Whether the old generic and specific name Cyanus be commemorative of a beautiful youth, or whether it refers directly to the blue colour of this flower, we would not venture to declare. Cyanus is the name of this flower, and cyaneus colour is necessarily a blue colour. The juice of this flower, treated with alum, yields a beautiful blue dye, which, however, is now scarcely known in the arts, because long since superseded. Thus, our plant is excluded from the utilities, unless we reckon as one of them what is said by Turner, that "about midsummer the chylder use to make garlandes of the floure." However, there is a large constituency to vindicate the flower on the ground of the most commonplace usefulness, for it supplies breakfast, dinner, and tea to any number of bees and butterflies, which literally rush upon it, so that to the butterfly collector it often proves a profitable decoy. The Painted Lady, amongst many others, has a particular liking for the hypothetical beautiful youth.
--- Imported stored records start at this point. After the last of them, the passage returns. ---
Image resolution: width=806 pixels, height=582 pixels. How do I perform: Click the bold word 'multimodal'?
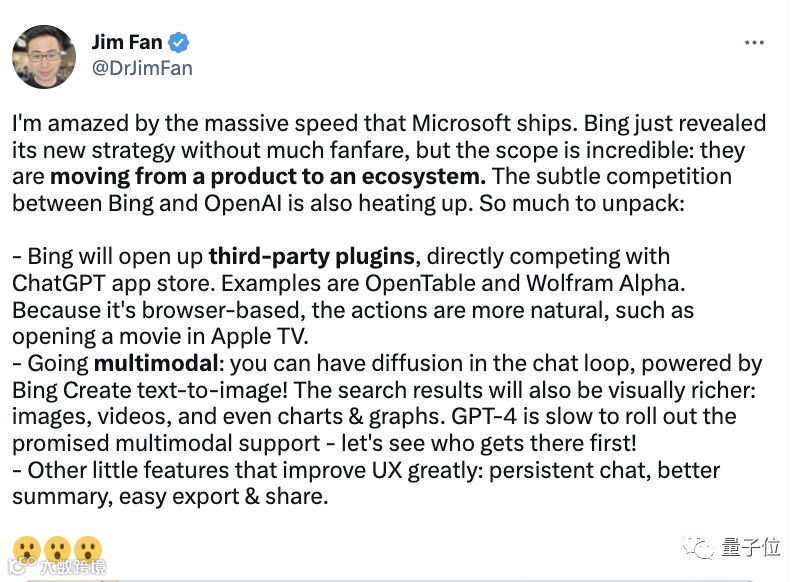pos(156,363)
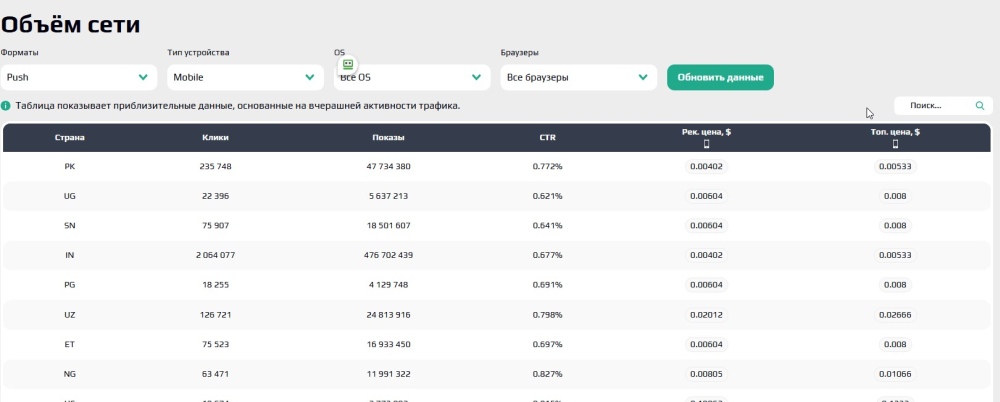Click the green extension icon above OS dropdown
Image resolution: width=1000 pixels, height=402 pixels.
[x=348, y=64]
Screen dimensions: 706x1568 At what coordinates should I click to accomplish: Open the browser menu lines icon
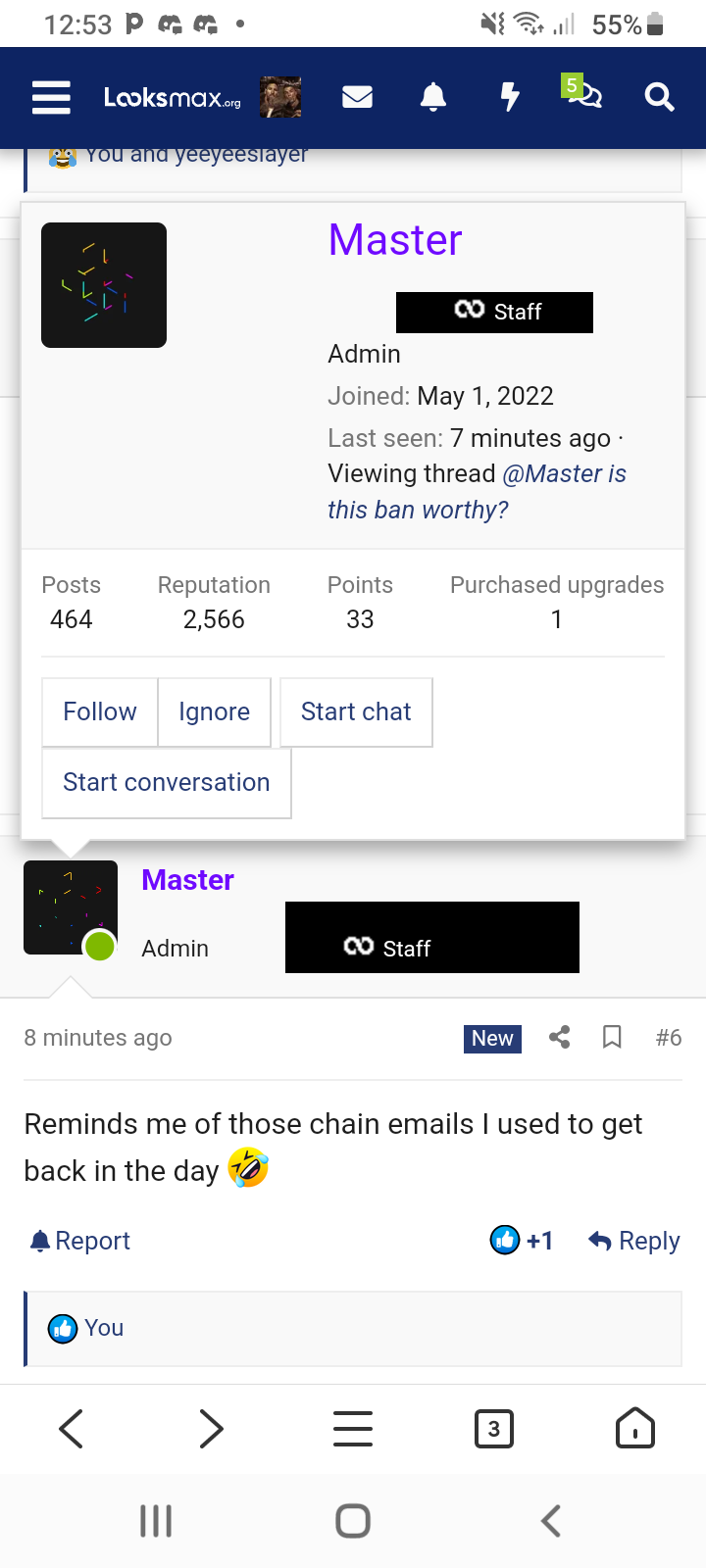coord(353,1429)
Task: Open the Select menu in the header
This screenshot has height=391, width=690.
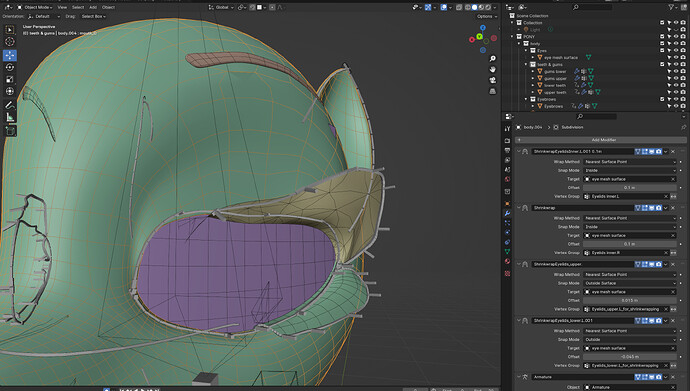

Amongst the hardy annuals that will bloom abundantly in any kind of soil in a sunny garden there are four good blue-bottles--namely, C. cyanus, now before us, the height of the plant two to three feet, silvery in stem and leaf, the flowers varying in colour from white to dark purple; C. crocodylum, the crocodile flower, the plant averaging from one to two feet in height, the flowers being purple and white; C. depressa, which is never depressed in spirits, but only in stature, being but one foot high--a silvery plant, with flowers rather less showy than those of our great, true, weedy, and wonderful "corn-flower;" and C. inrolucrata, a very involved crater, the involucre curious in structure, the flowers yellow. The last-named is a somewhat ugly thing, that the florist may with propriety hand over to the botanists and the artists.

The perennial centaureas comprise a few fine plants, such as C. Babylonica, a gaunt grey weedy herb, like the tower of Babel, of noble stature, bearing unattractive yellow flowers; a truly fine plant for the shrubbery, and a proper companion to any of the mulleins; C. dealbata, a neat silvery-leaved plant, bearing red flowers that serve as sham rubies to set off the lustre of the "albata plate;" C. montana, a good border plant, producing flowers like those of C. cyanus, but larger, and with a wider range of colour in its variations.

The tender centaureas are valued for summer bedding on account of their pure silvery or bluish tinted white foliage. The best of them are--C. ragusina, C. argentea, and C. gymnocarpa. These are very easy of culture if kept somewhat dry during winter in an airy pit or greenhouse. They are multiplied by cuttings in the usual way of bedding plants, and require careful management to prevent losses through any excess of moisture.

 

Title: CORN-FLOWER, Centaurea cyanu
Description: Learn facts and information about the flower: CORN-FLOWER, Centaurea cyanu.